- _TRY IT_:
Scan the entries below and return each line that contains "Sort".

(Saved entries)
⟨

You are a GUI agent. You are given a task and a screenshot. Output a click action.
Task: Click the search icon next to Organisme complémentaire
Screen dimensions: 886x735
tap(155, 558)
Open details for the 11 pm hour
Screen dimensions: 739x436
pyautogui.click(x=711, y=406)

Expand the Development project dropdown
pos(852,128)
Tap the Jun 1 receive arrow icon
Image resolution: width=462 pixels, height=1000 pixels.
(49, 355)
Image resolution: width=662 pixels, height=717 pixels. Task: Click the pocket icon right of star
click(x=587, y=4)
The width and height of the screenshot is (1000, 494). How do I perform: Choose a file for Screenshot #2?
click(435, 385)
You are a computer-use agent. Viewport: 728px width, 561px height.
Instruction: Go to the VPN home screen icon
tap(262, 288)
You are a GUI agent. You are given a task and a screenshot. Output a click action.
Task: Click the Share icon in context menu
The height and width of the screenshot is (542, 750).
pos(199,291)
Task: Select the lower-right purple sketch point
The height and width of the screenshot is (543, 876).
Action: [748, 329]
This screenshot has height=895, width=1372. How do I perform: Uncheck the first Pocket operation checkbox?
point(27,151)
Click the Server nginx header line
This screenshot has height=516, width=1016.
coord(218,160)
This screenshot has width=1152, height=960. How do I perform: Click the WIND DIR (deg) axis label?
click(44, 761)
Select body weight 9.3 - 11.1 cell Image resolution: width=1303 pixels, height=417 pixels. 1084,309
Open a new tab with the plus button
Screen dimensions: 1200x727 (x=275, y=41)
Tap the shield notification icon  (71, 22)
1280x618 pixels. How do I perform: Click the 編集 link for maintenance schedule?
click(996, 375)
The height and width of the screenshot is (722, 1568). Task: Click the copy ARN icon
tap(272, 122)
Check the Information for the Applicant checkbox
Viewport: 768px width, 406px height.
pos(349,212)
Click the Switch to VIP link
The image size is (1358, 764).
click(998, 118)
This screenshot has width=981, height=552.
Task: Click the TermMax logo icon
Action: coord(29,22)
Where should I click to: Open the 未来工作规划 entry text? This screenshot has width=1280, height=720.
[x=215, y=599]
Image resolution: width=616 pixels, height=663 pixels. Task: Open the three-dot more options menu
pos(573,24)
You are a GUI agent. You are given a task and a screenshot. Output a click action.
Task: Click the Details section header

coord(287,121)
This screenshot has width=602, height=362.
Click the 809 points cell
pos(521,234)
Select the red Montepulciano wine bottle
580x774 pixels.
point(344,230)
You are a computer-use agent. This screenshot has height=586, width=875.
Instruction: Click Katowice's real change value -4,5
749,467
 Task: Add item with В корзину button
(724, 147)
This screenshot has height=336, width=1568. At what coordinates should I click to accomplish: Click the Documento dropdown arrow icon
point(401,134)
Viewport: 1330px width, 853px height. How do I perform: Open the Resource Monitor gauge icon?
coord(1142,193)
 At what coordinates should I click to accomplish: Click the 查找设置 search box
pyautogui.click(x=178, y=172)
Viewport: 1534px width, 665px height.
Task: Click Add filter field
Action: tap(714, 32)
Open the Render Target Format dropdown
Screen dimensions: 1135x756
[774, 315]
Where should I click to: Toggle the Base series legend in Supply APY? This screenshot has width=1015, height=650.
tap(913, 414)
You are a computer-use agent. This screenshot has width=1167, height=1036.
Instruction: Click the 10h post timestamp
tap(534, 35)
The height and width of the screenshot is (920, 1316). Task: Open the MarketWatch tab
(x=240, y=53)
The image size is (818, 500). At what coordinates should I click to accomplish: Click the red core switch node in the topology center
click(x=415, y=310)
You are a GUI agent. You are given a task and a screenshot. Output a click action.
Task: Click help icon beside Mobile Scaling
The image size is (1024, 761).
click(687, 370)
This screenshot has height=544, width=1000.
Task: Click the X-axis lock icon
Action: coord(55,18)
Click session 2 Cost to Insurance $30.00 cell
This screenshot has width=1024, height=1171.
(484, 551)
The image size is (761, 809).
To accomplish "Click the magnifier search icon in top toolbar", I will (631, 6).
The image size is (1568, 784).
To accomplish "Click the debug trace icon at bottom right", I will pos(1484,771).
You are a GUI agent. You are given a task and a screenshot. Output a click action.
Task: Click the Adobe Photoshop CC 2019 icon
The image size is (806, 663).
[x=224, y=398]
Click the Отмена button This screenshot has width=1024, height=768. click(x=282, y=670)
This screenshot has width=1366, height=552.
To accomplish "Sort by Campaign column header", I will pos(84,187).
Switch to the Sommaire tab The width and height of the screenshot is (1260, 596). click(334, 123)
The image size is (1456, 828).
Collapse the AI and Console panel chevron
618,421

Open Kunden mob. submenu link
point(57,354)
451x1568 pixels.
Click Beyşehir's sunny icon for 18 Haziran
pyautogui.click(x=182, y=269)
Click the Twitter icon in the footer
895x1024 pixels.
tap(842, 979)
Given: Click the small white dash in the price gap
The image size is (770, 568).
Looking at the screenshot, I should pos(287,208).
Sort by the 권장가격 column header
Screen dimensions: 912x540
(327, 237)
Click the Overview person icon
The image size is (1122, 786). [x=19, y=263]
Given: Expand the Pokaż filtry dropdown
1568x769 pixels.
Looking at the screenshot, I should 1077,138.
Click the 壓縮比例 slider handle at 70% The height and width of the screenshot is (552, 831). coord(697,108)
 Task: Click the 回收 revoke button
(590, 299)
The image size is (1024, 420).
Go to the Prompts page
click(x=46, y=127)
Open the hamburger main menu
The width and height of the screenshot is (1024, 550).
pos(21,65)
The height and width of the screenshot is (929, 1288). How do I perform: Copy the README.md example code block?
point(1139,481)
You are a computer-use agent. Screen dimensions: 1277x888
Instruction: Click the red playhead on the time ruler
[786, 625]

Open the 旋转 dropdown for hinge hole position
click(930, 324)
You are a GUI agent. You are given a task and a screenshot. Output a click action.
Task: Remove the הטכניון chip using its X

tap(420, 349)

⟩

- _ANSWER TO THIS TASK_:
To accomplish "Sort by Campaign column header", I will pos(84,187).
Sort by the 권장가격 column header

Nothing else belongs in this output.